### WHAT THE EXERCISE ASKS
Which lines in the records below contain the word "magnifier"? Return each of them.
[[ MATERIAL SUPPLIED, beginning ]]
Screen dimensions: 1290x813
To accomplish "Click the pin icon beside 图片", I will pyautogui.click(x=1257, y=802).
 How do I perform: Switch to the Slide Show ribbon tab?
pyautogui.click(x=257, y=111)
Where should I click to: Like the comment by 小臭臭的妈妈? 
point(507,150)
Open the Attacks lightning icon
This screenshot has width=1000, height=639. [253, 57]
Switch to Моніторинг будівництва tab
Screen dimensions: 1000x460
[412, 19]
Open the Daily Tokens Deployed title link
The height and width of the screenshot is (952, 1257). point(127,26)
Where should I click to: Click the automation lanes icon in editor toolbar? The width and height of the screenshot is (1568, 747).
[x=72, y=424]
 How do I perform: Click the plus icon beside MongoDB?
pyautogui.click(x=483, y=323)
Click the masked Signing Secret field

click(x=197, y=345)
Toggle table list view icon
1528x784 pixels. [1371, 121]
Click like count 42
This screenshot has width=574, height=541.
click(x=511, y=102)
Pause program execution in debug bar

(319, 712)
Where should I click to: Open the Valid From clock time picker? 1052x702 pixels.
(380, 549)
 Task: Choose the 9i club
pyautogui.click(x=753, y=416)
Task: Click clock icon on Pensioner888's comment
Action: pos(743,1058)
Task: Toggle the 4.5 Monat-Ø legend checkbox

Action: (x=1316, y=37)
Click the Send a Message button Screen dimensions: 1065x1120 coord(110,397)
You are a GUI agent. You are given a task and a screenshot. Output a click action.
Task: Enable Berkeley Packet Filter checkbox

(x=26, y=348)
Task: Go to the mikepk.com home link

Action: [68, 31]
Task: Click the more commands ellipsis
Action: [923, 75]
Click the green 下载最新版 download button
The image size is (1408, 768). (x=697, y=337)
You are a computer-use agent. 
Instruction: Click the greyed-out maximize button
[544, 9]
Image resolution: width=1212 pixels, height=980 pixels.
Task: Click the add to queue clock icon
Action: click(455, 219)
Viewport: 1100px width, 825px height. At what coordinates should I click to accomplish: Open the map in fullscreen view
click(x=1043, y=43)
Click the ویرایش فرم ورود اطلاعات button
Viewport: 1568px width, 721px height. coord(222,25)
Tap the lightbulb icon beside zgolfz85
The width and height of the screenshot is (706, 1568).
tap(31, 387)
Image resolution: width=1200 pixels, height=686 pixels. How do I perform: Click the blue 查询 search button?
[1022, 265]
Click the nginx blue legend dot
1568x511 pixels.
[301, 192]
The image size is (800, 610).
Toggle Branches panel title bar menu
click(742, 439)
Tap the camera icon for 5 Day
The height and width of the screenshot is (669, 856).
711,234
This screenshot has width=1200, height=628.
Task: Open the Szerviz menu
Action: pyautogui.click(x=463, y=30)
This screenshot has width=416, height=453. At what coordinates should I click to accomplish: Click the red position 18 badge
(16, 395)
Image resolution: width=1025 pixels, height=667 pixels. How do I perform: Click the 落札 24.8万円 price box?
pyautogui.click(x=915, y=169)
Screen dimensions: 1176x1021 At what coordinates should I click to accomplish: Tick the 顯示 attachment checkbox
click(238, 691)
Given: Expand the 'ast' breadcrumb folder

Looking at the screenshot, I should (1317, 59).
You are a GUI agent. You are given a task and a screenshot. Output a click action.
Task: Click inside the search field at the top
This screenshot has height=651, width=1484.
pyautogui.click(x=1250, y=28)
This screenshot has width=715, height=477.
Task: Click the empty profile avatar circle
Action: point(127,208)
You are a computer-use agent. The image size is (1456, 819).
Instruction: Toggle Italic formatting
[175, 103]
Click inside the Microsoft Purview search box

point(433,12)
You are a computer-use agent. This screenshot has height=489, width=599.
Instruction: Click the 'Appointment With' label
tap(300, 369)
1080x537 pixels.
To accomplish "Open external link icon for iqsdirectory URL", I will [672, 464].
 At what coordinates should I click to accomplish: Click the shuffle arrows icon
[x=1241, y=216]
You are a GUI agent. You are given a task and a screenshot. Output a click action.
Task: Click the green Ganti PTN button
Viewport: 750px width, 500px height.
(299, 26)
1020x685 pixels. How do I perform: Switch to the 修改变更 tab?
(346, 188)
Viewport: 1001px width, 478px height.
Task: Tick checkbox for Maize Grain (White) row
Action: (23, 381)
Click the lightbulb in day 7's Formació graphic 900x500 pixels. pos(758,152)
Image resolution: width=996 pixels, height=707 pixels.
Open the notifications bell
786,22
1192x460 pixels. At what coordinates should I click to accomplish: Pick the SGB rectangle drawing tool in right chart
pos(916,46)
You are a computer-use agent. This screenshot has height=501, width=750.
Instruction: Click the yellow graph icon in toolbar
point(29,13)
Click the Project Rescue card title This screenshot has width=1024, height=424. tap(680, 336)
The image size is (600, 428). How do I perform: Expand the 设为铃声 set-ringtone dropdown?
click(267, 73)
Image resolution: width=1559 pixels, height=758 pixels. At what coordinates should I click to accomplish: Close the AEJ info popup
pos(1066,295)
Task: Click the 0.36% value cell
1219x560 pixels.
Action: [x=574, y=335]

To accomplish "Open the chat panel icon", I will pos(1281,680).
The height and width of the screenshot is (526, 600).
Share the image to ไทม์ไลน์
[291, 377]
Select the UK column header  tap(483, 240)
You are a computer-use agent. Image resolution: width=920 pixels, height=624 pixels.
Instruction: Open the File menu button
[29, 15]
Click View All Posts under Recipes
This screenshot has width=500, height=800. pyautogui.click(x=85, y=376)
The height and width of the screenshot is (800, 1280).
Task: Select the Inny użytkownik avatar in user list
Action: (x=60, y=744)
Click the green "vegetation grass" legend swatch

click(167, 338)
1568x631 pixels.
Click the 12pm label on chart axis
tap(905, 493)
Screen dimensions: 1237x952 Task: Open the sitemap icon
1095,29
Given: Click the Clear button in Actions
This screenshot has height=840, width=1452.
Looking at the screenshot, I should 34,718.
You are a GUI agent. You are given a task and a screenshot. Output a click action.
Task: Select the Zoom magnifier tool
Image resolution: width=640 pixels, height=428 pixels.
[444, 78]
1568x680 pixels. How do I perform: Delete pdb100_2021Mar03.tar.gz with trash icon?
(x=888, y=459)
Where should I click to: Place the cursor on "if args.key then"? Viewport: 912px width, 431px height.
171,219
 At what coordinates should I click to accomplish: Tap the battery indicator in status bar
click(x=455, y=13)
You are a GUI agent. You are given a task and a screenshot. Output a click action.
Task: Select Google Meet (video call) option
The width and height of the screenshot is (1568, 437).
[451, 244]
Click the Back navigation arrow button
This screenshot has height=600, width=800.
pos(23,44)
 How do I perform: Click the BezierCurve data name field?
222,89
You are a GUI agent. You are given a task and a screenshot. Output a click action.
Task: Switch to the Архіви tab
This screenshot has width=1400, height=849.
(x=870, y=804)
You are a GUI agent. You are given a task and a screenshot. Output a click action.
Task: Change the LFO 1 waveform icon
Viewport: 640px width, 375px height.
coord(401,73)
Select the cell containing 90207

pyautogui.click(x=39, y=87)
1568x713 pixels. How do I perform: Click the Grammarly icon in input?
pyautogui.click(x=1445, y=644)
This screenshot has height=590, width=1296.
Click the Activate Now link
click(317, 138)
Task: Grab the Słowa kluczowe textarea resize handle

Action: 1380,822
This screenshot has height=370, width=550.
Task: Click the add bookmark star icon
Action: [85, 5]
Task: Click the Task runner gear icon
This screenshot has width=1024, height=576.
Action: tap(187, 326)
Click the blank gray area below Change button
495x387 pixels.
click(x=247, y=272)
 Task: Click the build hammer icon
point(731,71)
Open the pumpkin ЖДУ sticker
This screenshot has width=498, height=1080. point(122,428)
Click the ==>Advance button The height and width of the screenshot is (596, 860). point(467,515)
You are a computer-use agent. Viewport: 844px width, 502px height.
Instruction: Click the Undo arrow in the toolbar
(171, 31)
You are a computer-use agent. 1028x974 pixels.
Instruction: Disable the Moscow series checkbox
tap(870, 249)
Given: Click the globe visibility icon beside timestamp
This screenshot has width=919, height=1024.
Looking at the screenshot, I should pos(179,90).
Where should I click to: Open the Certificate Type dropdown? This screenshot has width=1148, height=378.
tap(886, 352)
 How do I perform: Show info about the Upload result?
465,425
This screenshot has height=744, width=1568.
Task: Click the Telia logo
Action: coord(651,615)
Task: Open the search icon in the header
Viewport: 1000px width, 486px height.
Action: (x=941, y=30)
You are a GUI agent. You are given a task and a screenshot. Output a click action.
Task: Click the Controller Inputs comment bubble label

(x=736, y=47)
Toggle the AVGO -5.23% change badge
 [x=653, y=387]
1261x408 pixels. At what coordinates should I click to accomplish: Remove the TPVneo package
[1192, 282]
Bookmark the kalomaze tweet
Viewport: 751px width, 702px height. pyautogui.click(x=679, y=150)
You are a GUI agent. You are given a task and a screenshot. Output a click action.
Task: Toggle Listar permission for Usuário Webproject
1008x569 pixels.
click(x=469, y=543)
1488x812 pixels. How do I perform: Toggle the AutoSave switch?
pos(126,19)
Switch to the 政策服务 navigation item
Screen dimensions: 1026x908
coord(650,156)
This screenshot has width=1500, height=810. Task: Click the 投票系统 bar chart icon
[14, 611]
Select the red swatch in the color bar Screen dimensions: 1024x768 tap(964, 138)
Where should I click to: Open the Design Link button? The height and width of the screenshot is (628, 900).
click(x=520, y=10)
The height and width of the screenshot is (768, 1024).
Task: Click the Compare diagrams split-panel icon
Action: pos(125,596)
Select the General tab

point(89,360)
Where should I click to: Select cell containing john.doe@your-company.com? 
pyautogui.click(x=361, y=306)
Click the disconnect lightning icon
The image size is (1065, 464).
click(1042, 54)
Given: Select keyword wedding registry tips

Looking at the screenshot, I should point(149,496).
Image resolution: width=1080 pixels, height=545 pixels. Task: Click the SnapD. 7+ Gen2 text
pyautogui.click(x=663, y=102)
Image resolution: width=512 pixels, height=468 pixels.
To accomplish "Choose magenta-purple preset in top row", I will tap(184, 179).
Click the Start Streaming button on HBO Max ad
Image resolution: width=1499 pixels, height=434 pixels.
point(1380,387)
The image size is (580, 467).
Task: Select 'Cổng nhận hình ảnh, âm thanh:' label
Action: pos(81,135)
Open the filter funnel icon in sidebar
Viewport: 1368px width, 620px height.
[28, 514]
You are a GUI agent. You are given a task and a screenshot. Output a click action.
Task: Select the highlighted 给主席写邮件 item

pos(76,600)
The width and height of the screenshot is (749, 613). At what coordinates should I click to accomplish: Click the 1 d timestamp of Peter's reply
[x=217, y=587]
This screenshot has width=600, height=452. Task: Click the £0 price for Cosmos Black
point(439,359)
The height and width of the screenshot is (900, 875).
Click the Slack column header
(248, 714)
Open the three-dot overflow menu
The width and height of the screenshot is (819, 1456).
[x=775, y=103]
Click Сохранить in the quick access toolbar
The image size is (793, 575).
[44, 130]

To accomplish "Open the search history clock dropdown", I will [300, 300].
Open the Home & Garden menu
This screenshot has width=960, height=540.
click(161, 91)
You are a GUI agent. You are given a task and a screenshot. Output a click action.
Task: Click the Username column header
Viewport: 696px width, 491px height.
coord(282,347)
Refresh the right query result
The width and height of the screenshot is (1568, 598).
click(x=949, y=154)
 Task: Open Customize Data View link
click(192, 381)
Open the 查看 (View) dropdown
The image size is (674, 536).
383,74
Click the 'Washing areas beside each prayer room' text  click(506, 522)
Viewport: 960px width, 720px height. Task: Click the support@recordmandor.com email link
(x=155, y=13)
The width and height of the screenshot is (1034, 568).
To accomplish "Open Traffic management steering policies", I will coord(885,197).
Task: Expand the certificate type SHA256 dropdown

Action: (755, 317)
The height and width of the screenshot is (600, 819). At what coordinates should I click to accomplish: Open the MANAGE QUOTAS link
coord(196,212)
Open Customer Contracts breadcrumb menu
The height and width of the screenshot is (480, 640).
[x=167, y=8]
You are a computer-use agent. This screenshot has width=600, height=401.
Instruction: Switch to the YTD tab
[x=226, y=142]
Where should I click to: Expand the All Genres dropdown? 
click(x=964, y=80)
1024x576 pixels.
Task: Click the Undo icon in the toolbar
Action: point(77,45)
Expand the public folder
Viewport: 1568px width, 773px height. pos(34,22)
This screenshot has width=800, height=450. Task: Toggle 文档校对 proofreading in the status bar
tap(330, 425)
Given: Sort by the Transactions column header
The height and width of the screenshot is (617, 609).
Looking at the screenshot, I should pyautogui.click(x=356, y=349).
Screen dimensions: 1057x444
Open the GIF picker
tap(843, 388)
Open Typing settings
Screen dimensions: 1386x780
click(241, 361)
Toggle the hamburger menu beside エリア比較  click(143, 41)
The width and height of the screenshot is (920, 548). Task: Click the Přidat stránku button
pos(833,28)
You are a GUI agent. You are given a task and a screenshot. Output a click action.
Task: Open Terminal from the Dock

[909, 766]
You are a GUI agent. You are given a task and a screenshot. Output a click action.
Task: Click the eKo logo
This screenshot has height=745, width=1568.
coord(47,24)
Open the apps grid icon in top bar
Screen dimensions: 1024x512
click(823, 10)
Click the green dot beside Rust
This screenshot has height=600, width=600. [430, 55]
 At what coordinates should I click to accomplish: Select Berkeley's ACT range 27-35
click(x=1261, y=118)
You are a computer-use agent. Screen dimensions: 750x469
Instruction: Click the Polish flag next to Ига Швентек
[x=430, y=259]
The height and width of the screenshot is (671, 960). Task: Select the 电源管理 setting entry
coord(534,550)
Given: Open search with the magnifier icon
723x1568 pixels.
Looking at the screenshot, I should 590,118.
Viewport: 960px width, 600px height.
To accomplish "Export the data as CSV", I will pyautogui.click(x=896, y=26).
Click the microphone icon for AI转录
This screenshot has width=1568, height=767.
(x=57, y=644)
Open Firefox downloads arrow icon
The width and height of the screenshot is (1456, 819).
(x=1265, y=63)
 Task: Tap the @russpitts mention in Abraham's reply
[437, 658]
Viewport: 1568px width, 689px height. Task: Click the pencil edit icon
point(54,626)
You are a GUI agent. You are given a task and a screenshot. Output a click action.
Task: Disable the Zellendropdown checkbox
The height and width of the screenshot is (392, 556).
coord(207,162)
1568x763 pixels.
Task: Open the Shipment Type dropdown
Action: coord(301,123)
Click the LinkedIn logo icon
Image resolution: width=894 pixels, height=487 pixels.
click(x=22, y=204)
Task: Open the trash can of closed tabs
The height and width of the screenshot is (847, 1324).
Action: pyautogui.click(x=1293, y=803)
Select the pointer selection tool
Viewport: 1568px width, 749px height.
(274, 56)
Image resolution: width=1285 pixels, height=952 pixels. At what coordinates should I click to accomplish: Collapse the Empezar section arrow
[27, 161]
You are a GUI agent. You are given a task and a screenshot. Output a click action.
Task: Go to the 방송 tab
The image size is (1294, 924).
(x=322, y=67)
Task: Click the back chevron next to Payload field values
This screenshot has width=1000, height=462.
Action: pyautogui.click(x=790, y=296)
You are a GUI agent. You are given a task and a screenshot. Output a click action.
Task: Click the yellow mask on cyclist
[[ MATERIAL SUPPLIED, end ]]
### SOLUTION TO THIS EXERCISE
Task: Select the Zoom magnifier tool
Given: Open search with the magnifier icon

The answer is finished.